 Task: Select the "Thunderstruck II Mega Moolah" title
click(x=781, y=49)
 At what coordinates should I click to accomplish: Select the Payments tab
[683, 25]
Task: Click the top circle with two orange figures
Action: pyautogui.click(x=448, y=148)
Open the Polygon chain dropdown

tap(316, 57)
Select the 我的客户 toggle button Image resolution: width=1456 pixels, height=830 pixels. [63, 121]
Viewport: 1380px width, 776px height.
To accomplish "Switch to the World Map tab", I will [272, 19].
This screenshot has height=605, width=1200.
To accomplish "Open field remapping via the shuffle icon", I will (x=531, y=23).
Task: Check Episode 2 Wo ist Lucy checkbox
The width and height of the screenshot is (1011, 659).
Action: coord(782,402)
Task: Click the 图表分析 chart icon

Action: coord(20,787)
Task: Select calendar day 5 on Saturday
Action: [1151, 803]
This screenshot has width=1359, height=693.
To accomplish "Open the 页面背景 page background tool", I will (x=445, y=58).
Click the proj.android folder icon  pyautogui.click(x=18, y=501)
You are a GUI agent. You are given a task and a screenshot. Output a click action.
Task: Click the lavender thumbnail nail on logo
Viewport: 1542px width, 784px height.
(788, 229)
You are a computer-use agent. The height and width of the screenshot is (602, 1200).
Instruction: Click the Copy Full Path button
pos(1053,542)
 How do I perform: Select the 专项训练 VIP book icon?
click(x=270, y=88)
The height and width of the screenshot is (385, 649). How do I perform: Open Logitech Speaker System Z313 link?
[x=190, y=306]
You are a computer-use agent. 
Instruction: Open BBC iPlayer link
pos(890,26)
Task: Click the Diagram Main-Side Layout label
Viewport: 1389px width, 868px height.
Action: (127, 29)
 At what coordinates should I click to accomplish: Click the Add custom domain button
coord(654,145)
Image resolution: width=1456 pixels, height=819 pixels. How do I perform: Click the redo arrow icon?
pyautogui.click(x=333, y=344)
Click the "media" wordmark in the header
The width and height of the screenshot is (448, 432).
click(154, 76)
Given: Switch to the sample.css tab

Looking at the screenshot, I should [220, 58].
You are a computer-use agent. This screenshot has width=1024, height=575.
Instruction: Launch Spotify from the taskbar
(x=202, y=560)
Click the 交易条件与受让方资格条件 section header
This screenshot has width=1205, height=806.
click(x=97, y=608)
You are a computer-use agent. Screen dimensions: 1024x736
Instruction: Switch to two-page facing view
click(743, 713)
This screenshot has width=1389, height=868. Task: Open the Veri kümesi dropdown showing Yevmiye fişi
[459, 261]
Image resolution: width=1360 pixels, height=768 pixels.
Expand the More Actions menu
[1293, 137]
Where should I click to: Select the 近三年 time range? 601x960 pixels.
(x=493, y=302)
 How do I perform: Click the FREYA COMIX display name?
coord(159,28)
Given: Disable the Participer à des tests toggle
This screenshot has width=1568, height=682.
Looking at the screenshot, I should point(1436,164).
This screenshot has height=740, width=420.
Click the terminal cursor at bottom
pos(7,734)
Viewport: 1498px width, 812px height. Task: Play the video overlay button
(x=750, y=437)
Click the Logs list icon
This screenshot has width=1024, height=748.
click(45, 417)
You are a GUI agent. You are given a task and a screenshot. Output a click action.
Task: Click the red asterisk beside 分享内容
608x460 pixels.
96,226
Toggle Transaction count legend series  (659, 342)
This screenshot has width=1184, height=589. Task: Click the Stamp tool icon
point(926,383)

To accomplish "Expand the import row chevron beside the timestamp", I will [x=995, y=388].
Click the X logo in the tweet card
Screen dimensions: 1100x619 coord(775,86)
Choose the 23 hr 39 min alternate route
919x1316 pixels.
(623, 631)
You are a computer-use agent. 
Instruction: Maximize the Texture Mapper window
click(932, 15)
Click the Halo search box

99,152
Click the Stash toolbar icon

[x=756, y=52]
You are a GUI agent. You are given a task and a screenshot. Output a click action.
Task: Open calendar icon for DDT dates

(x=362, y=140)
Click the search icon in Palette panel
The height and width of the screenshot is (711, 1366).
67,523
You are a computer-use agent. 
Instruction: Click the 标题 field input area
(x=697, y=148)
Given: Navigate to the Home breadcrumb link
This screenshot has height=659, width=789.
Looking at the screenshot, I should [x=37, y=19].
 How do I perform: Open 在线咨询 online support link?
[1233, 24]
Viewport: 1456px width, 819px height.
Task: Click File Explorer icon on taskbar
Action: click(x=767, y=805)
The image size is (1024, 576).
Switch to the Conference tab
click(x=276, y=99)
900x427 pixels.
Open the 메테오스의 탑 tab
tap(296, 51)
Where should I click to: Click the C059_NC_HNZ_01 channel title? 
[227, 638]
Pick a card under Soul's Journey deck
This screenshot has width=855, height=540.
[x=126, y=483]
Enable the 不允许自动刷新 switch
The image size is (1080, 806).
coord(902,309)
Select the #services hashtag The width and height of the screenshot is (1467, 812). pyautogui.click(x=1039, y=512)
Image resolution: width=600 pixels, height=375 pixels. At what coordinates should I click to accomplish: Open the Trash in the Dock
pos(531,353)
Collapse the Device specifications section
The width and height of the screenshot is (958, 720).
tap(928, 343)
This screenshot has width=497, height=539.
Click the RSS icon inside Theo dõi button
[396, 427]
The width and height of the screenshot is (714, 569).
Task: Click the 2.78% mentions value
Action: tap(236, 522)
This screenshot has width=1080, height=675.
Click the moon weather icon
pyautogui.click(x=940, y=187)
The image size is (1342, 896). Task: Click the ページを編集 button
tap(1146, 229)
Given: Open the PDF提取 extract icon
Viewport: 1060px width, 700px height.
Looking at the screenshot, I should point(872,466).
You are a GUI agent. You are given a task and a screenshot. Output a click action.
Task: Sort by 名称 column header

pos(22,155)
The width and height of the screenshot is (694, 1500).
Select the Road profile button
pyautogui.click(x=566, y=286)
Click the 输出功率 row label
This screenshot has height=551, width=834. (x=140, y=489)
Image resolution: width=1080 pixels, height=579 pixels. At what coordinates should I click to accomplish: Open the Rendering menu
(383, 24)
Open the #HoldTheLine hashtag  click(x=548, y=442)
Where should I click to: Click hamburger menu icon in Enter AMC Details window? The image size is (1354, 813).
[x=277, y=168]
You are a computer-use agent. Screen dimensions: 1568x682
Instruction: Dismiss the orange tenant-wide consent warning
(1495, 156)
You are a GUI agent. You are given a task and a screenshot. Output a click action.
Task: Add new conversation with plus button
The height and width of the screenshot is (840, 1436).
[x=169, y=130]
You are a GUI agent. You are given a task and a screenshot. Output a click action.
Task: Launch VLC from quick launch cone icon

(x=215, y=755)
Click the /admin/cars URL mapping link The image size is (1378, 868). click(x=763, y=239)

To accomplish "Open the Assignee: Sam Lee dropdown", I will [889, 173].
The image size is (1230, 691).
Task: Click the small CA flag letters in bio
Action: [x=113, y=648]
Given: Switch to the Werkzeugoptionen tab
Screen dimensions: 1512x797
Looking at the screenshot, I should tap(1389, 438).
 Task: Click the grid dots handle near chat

____

WORK INSTRUCTIONS: Reproduce the listing above, swapping "computer-use agent" for "desktop automation agent" wherever it occurs and leaving everything else unchanged.

ANSWER IN FULL:
 Task: Select the "Thunderstruck II Mega Moolah" title
click(x=781, y=49)
 At what coordinates should I click to accomplish: Select the Payments tab
[683, 25]
Task: Click the top circle with two orange figures
Action: pyautogui.click(x=448, y=148)
Open the Polygon chain dropdown

tap(316, 57)
Select the 我的客户 toggle button Image resolution: width=1456 pixels, height=830 pixels. [63, 121]
Viewport: 1380px width, 776px height.
To accomplish "Switch to the World Map tab", I will [272, 19].
This screenshot has height=605, width=1200.
To accomplish "Open field remapping via the shuffle icon", I will (x=531, y=23).
Task: Check Episode 2 Wo ist Lucy checkbox
The width and height of the screenshot is (1011, 659).
Action: coord(782,402)
Task: Click the 图表分析 chart icon

Action: coord(20,787)
Task: Select calendar day 5 on Saturday
Action: [1151, 803]
This screenshot has width=1359, height=693.
To accomplish "Open the 页面背景 page background tool", I will (x=445, y=58).
Click the proj.android folder icon  pyautogui.click(x=18, y=501)
You are a GUI agent. You are given a task and a screenshot. Output a click action.
Task: Click the lavender thumbnail nail on logo
Viewport: 1542px width, 784px height.
(788, 229)
You are a desktop automation agent. The height and width of the screenshot is (602, 1200).
Instruction: Click the Copy Full Path button
pos(1053,542)
 How do I perform: Select the 专项训练 VIP book icon?
click(x=270, y=88)
The height and width of the screenshot is (385, 649). How do I perform: Open Logitech Speaker System Z313 link?
[x=190, y=306]
You are a desktop automation agent. 
Instruction: Open BBC iPlayer link
pos(890,26)
Task: Click the Diagram Main-Side Layout label
Viewport: 1389px width, 868px height.
Action: (127, 29)
 At what coordinates should I click to accomplish: Click the Add custom domain button
coord(654,145)
Image resolution: width=1456 pixels, height=819 pixels. How do I perform: Click the redo arrow icon?
pyautogui.click(x=333, y=344)
Click the "media" wordmark in the header
The width and height of the screenshot is (448, 432).
click(154, 76)
Given: Switch to the sample.css tab

Looking at the screenshot, I should [220, 58].
You are a desktop automation agent. This screenshot has width=1024, height=575.
Instruction: Launch Spotify from the taskbar
(x=202, y=560)
Click the 交易条件与受让方资格条件 section header
This screenshot has width=1205, height=806.
click(x=97, y=608)
You are a desktop automation agent. Screen dimensions: 1024x736
Instruction: Switch to two-page facing view
click(743, 713)
This screenshot has width=1389, height=868. Task: Open the Veri kümesi dropdown showing Yevmiye fişi
[459, 261]
Image resolution: width=1360 pixels, height=768 pixels.
Expand the More Actions menu
[1293, 137]
Where should I click to: Select the 近三年 time range? 601x960 pixels.
(x=493, y=302)
 How do I perform: Click the FREYA COMIX display name?
coord(159,28)
Given: Disable the Participer à des tests toggle
This screenshot has width=1568, height=682.
Looking at the screenshot, I should point(1436,164).
This screenshot has height=740, width=420.
Click the terminal cursor at bottom
pos(7,734)
Viewport: 1498px width, 812px height. Task: Play the video overlay button
(x=750, y=437)
Click the Logs list icon
This screenshot has width=1024, height=748.
click(45, 417)
You are a GUI agent. You are given a task and a screenshot. Output a click action.
Task: Click the red asterisk beside 分享内容
608x460 pixels.
96,226
Toggle Transaction count legend series  (659, 342)
This screenshot has width=1184, height=589. Task: Click the Stamp tool icon
point(926,383)

To accomplish "Expand the import row chevron beside the timestamp", I will [x=995, y=388].
Click the X logo in the tweet card
Screen dimensions: 1100x619 coord(775,86)
Choose the 23 hr 39 min alternate route
919x1316 pixels.
(623, 631)
You are a desktop automation agent. 
Instruction: Maximize the Texture Mapper window
click(932, 15)
Click the Halo search box

99,152
Click the Stash toolbar icon

[x=756, y=52]
You are a GUI agent. You are given a task and a screenshot. Output a click action.
Task: Open calendar icon for DDT dates

(x=362, y=140)
Click the search icon in Palette panel
The height and width of the screenshot is (711, 1366).
67,523
You are a desktop automation agent. 
Instruction: Click the 标题 field input area
(x=697, y=148)
Given: Navigate to the Home breadcrumb link
This screenshot has height=659, width=789.
Looking at the screenshot, I should [x=37, y=19].
 How do I perform: Open 在线咨询 online support link?
[1233, 24]
Viewport: 1456px width, 819px height.
Task: Click File Explorer icon on taskbar
Action: click(x=767, y=805)
The image size is (1024, 576).
Switch to the Conference tab
click(x=276, y=99)
900x427 pixels.
Open the 메테오스의 탑 tab
tap(296, 51)
Where should I click to: Click the C059_NC_HNZ_01 channel title? 
[227, 638]
Pick a card under Soul's Journey deck
This screenshot has width=855, height=540.
[x=126, y=483]
Enable the 不允许自动刷新 switch
The image size is (1080, 806).
coord(902,309)
Select the #services hashtag The width and height of the screenshot is (1467, 812). pyautogui.click(x=1039, y=512)
Image resolution: width=600 pixels, height=375 pixels. At what coordinates should I click to accomplish: Open the Trash in the Dock
pos(531,353)
Collapse the Device specifications section
The width and height of the screenshot is (958, 720).
tap(928, 343)
This screenshot has width=497, height=539.
Click the RSS icon inside Theo dõi button
[396, 427]
The width and height of the screenshot is (714, 569).
Task: Click the 2.78% mentions value
Action: tap(236, 522)
This screenshot has width=1080, height=675.
Click the moon weather icon
pyautogui.click(x=940, y=187)
The image size is (1342, 896). Task: Click the ページを編集 button
tap(1146, 229)
Given: Open the PDF提取 extract icon
Viewport: 1060px width, 700px height.
Looking at the screenshot, I should point(872,466).
You are a GUI agent. You are given a task and a screenshot. Output a click action.
Task: Sort by 名称 column header

pos(22,155)
The width and height of the screenshot is (694, 1500).
Select the Road profile button
pyautogui.click(x=566, y=286)
Click the 输出功率 row label
This screenshot has height=551, width=834. (x=140, y=489)
Image resolution: width=1080 pixels, height=579 pixels. At what coordinates should I click to accomplish: Open the Rendering menu
(383, 24)
Open the #HoldTheLine hashtag  click(x=548, y=442)
Where should I click to: Click hamburger menu icon in Enter AMC Details window? The image size is (1354, 813).
[x=277, y=168]
You are a desktop automation agent. Screen dimensions: 1568x682
Instruction: Dismiss the orange tenant-wide consent warning
(1495, 156)
You are a GUI agent. You are given a task and a screenshot. Output a click action.
Task: Add new conversation with plus button
The height and width of the screenshot is (840, 1436).
[x=169, y=130]
You are a GUI agent. You are given a task and a screenshot. Output a click action.
Task: Launch VLC from quick launch cone icon

(x=215, y=755)
Click the /admin/cars URL mapping link The image size is (1378, 868). click(x=763, y=239)

To accomplish "Open the Assignee: Sam Lee dropdown", I will [889, 173].
The image size is (1230, 691).
Task: Click the small CA flag letters in bio
Action: [x=113, y=648]
Given: Switch to the Werkzeugoptionen tab
Screen dimensions: 1512x797
Looking at the screenshot, I should tap(1389, 438).
 Task: Click the grid dots handle near chat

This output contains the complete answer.